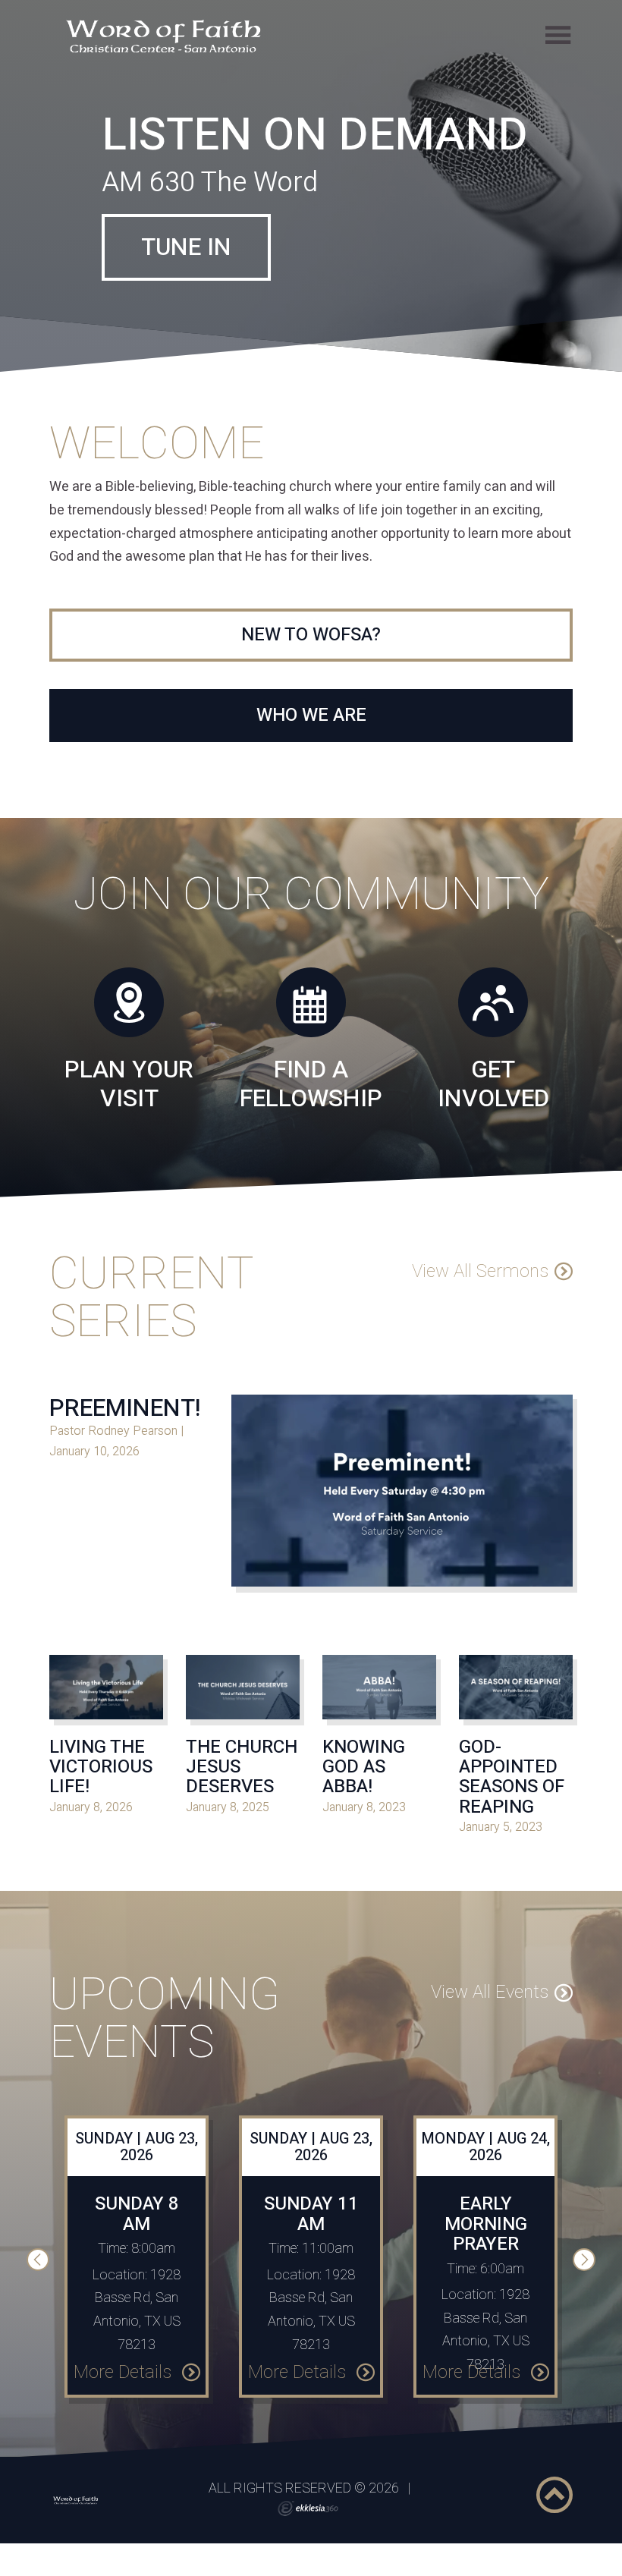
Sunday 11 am (311, 2293)
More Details (125, 2451)
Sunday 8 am (137, 2293)
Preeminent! (125, 1487)
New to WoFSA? (311, 714)
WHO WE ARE (311, 795)
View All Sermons (480, 1350)
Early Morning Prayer (486, 2303)
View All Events (489, 2072)
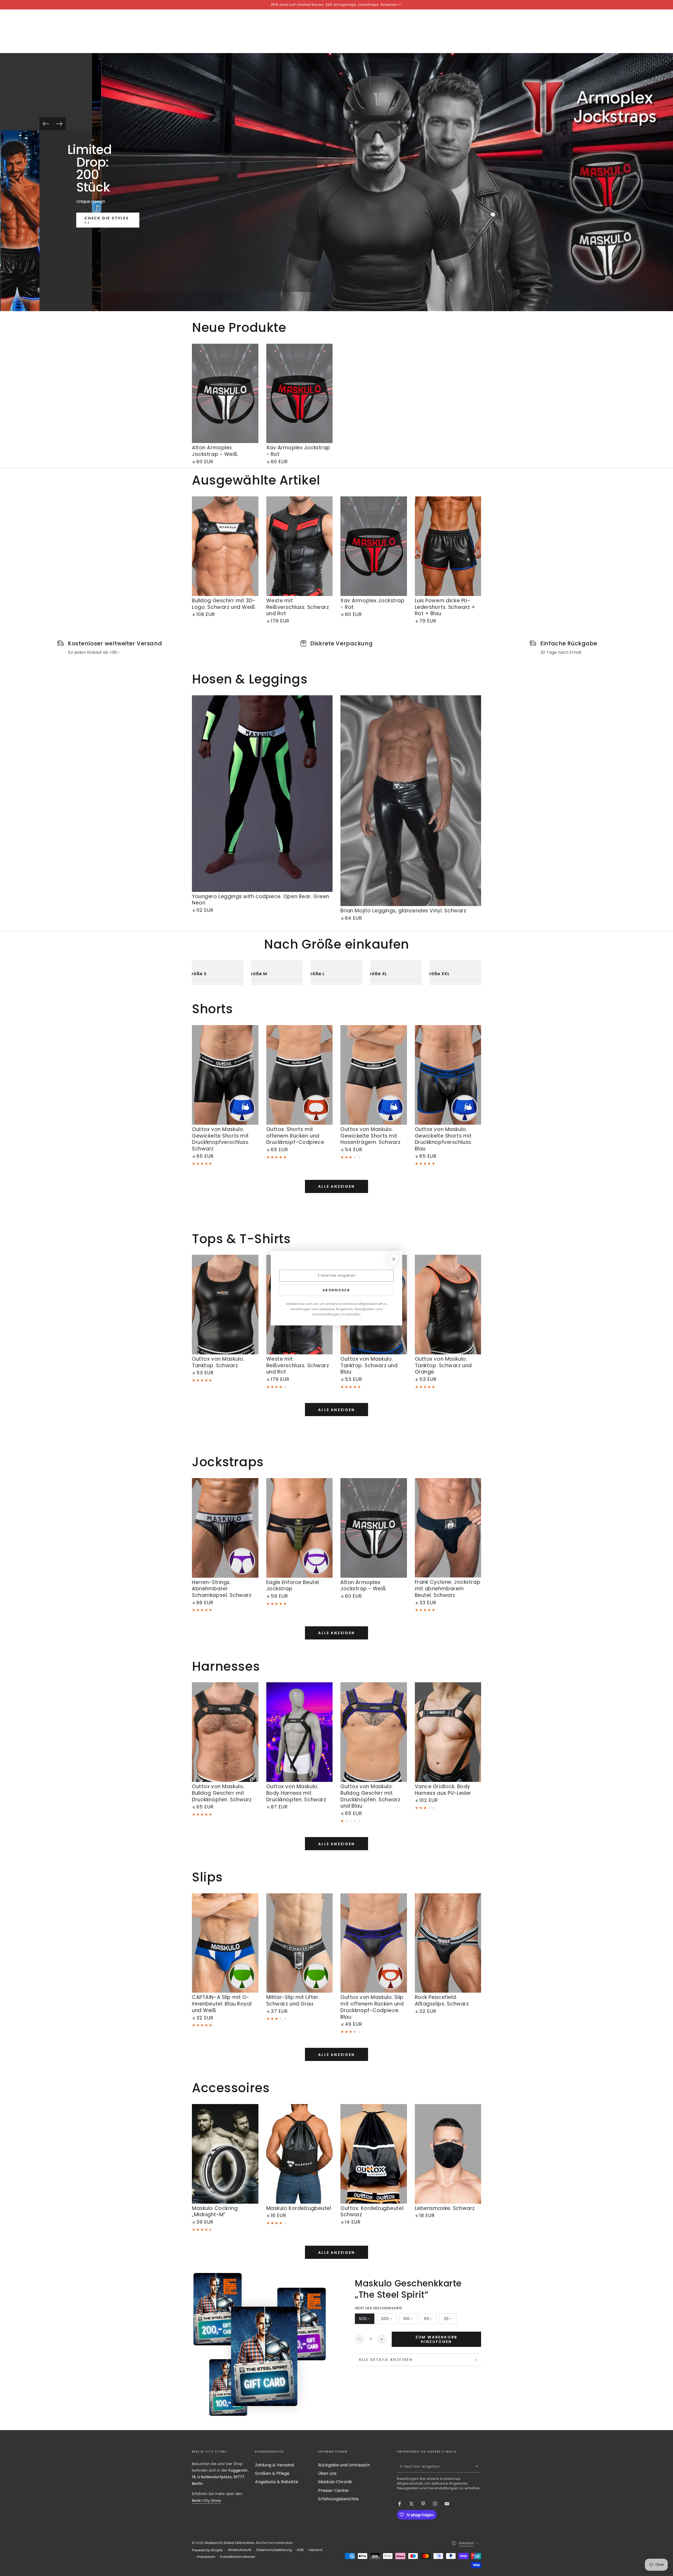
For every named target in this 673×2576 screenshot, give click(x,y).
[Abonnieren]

··········

= WORK TO COMPLETE =
For every record above, repeat the text exactly and omit any picture.

= RESPONSE TO THE TASK =
Sunday 11 am (311, 2293)
More Details (125, 2451)
Sunday 8 am (137, 2293)
Preeminent! (125, 1487)
New to WoFSA? (311, 714)
WHO WE ARE (311, 795)
View All Sermons (480, 1350)
Early Morning Prayer (486, 2303)
View All Events (489, 2072)
For every named target in this 673×2576 screenshot, give click(x,y).
[Abonnieren]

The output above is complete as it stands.